● GIVEN EXERCISE:
Duplicate the stretch of material from the line that contains "Task: Edit light theme color for status Вкл." through the line that contains "will tap(16, 23).", with both of those lines included.

● TASK INPUTS:
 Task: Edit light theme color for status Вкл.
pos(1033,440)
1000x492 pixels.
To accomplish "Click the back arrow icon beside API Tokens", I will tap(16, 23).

* * *

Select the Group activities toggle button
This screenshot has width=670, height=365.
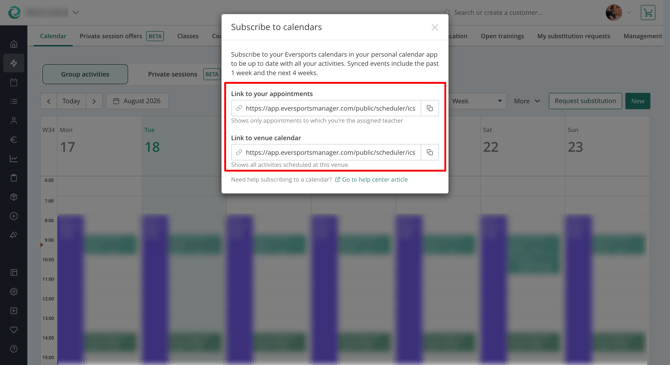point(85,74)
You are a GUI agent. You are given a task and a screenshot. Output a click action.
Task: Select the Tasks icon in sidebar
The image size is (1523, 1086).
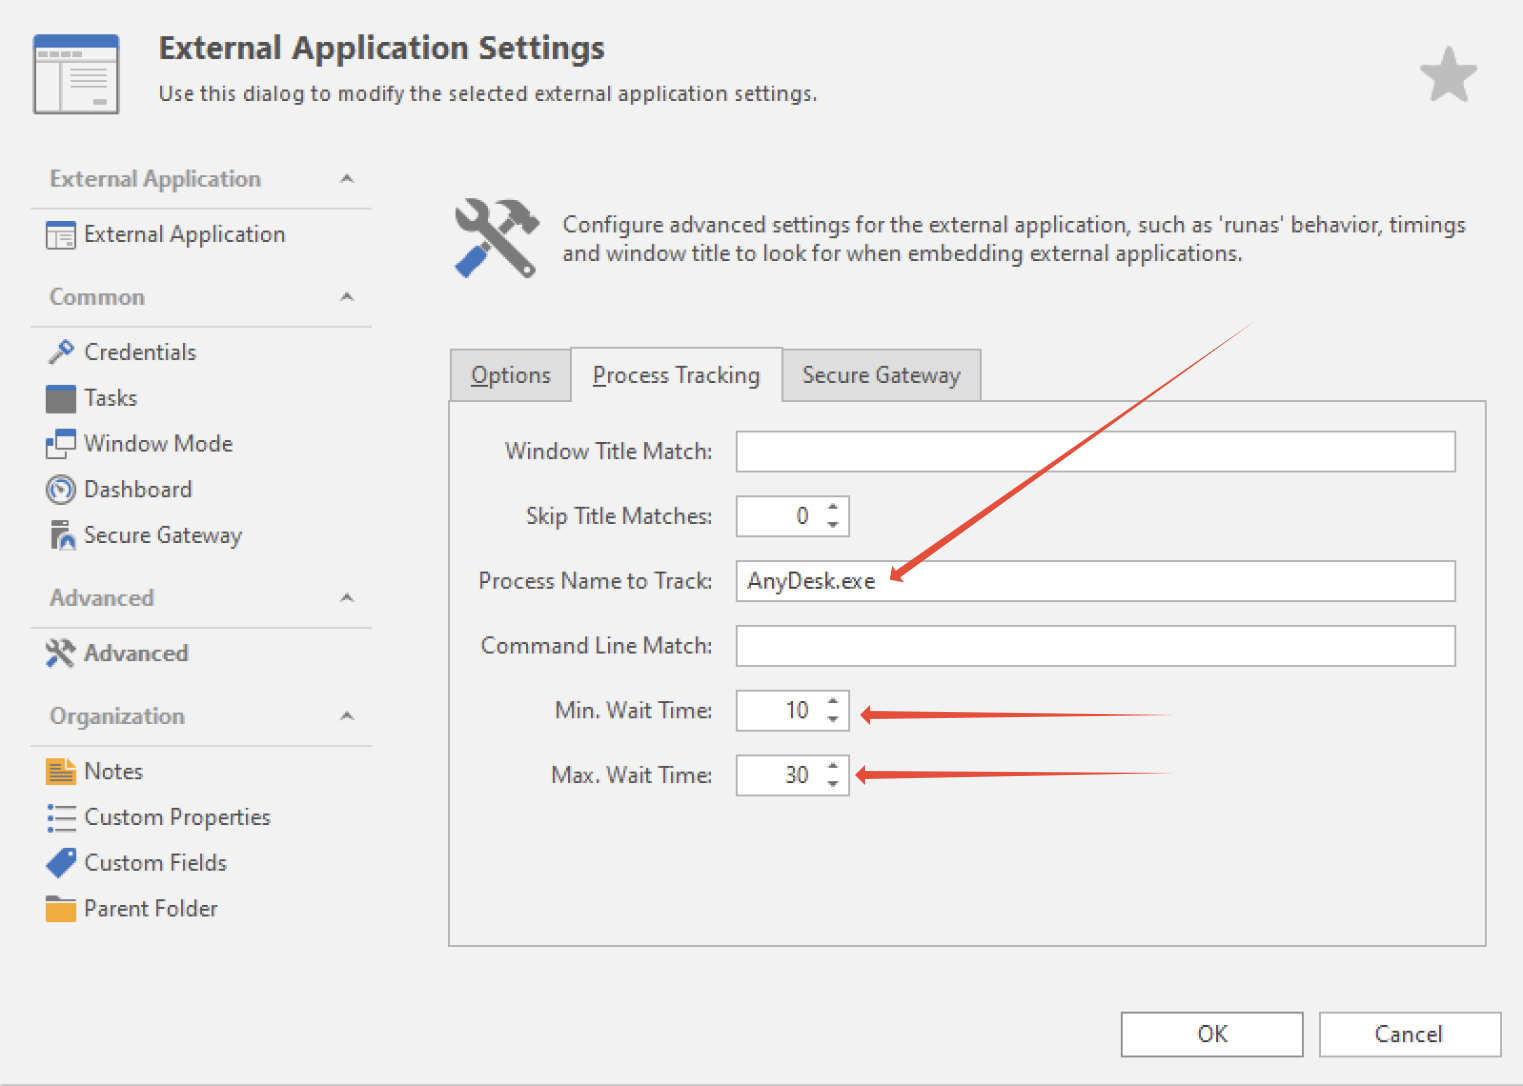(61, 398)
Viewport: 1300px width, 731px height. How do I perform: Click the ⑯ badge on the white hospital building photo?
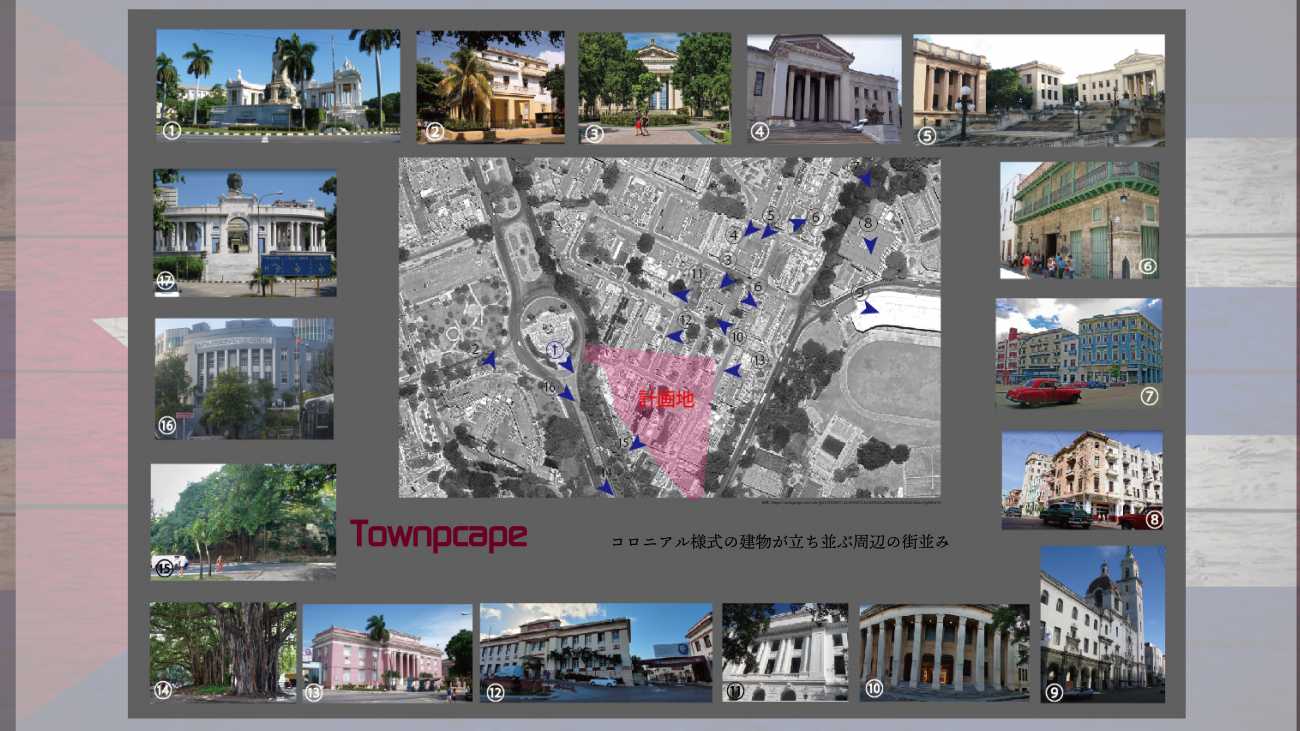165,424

● RESULT BELOW:
 Task: Edit light theme color for status Вкл.
pos(1033,440)
1000x492 pixels.
To accomplish "Click the back arrow icon beside API Tokens", I will tap(16, 23).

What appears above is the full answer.